──────── FRAGMENTO PROPORCIONADO ────────
Banxico frena recortes y admite que la inflación tardará más en ceder
Por EDITOR Febrero 6, 2026 234
El Banco de México optó por hacer una pausa en el ciclo de recortes a la tasa de interés, al mantenerla en 7.0%, en un movimiento que refleja mayor cautela ante un entorno inflacionario más persistente de lo previsto y un escenario económico aún frágil.
Más allá de la decisión, el mensaje de fondo fue claro: la inflación tardará más en alinearse con la meta oficial. Banxico ajustó su expectativa y ahora prevé que la inflación general converja al objetivo de 3% hasta el segundo trimestre de 2027, desplazando el horizonte previamente estimado.
La Junta de Gobierno justificó la pausa por la necesidad de evaluar los efectos de los recientes cambios fiscales, el comportamiento del tipo de cambio, la debilidad de la actividad económica y el nivel de restricción monetaria acumulada. En ese contexto, el banco central dejó abierta la posibilidad de nuevos ajustes, pero sin comprometer un calendario inmediato.
──────── DATOS PROPORCIONADOS ────────
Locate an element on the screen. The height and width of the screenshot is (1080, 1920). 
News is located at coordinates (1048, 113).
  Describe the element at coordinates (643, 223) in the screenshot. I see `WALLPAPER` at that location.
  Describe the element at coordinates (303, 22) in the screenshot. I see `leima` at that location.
────────
• TAREAS:
(A) Responde con base en la nota sobre Banxico:
(i) ¿En qué nivel mantuvo el Banco de México la tasa de interés?
(ii) ¿Hasta cuándo prevé Banxico que la inflación general converja al objetivo de 3%?
(iii) ¿Qué órgano justificó la pausa en los recortes?
(B) Escribe la continuación de la nota sobre Banxico a partir de su último párrafo.
Los datos no tienen relación con la nota sobre Banxico.

• RESPUESTAS:
(A)
(i) En 7.0%.
(ii) Hasta el segundo trimestre de 2027.
(iii) La Junta de Gobierno.

(B)
Para 2026, Banxico elevó sus previsiones tanto para la inflación general como para la subyacente. Ahora anticipa que la inflación cierre el año en 3.5%, mientras que el componente subyacente lo haría en 3.4%, cifras superiores a las estimaciones previas. El ajuste responde, entre otros factores, a una desaceleración más lenta en los precios de los servicios.
Aunque el balance de riesgos se considera más equilibrado, el banco central mantiene un sesgo al alza, alertando sobre presiones persistentes en la inflación subyacente, posibles depreciaciones del peso, tensiones geopolíticas, cambios en políticas comerciales y riesgos climáticos.
En el fondo, la señal es inequívoca: la política monetaria seguirá siendo prudente, con Banxico priorizando su mandato de estabilidad de precios, aun cuando ello implique prolongar un entorno de tasas elevadas por más tiempo del anticipado por el mercado.